Semua mempunyai tanggung jawab untuk memelihara lingkungan hidup. Semuanya dituntut untuk merubah pola pikir kita yang cenderung melihat lingkungan hidup hanya dari sisi pemenuhan hasrat untuk memperoleh harta yang banyak kepada pola pikir yang melihat lingkungan hidup sebagai teman yang bisa hidup berdampingan.

4.2. Pembukaan Lahan
Semakin bertambahnya jumlah penduduk menyebabkan bertambahnya tekanan terhadap lahan, sehingga banyak dilakukan pembukaan hutan menjadi lahan pertanian, pemukiman bahkan untuk industri.
Pembukaan lahan yang tidak menggunakan prinsip dapat mengakibatkan banyak hal negatif, tidak hanya dalam hal pembukaannya tetapi juga pada penggunaan dan pengelolaannya. Pembukaan secara besar-besaran antara lain menggunakan alat-alat berat dapat menimbulkan pencemaran suara. Tidak hanya itu, keterlambatan penanaman lahan yang telah dibuka juga banyak menimbulkan erosi pada saat musim hujan. Sehingga banyak kemungkinan perairan menjadi keruh dan pada gilirannya mengakibatkan gangguan terhadap kehidupan perairan misalnya turunnya produksi perikanan.sedangkan erosi yang terus menerus dan berlebihan mengakibatkan sedimentasi.

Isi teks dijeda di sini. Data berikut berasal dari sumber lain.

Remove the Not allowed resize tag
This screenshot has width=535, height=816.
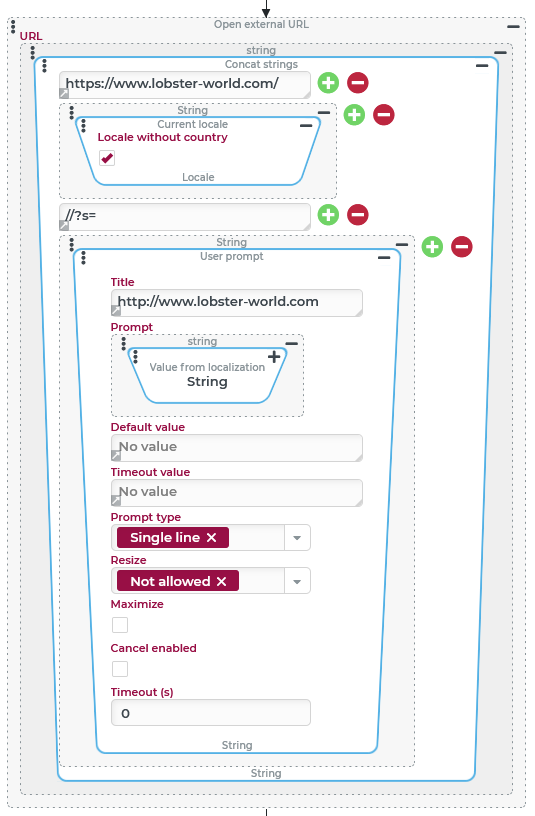coord(222,581)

Terdapat dua cara dalam pembukaan lahan yaitu : pembukaan lahan dengan pembakaran dan pembukaan lahan tanpa pembakaran. Keduanya akan dipaparkan dibawah ini.
4.2.1. Pembukaan Lahan Dengan Pembakaran
Hutan merupakan sumberdaya alam yang tidak ternilai karena didalamnya terkandung keanekaragaman hayati sebagai sumber plasma nutfah, sumber hasil hutan kayu dan non-kayu, pengatur tata air, pencegah banjir dan erosi serta kesuburan tanah, perlindungan alam hayati untuk kepentingan ilmu pengetahuan, kebudayaan, rekreasi, pariwisata dan sebagainya. Karena itu pemanfaatan hutan dan perlindungannya telah diatur dalam UUD 45, UU No. 5 tahun 1990, UU No 23 tahun 1997, UU No. 41 tahun 1999, PP No 28 tahun 1985 dan beberapa keputusan Menteri Kehutanan serta beberapa keputusan Dirjen PHPA dan Dirjen Pengusahaan Hutan. Namun gangguan terhadap sumberdaya hutan terus berlangsung bahkan intensitasnya makin meningkat.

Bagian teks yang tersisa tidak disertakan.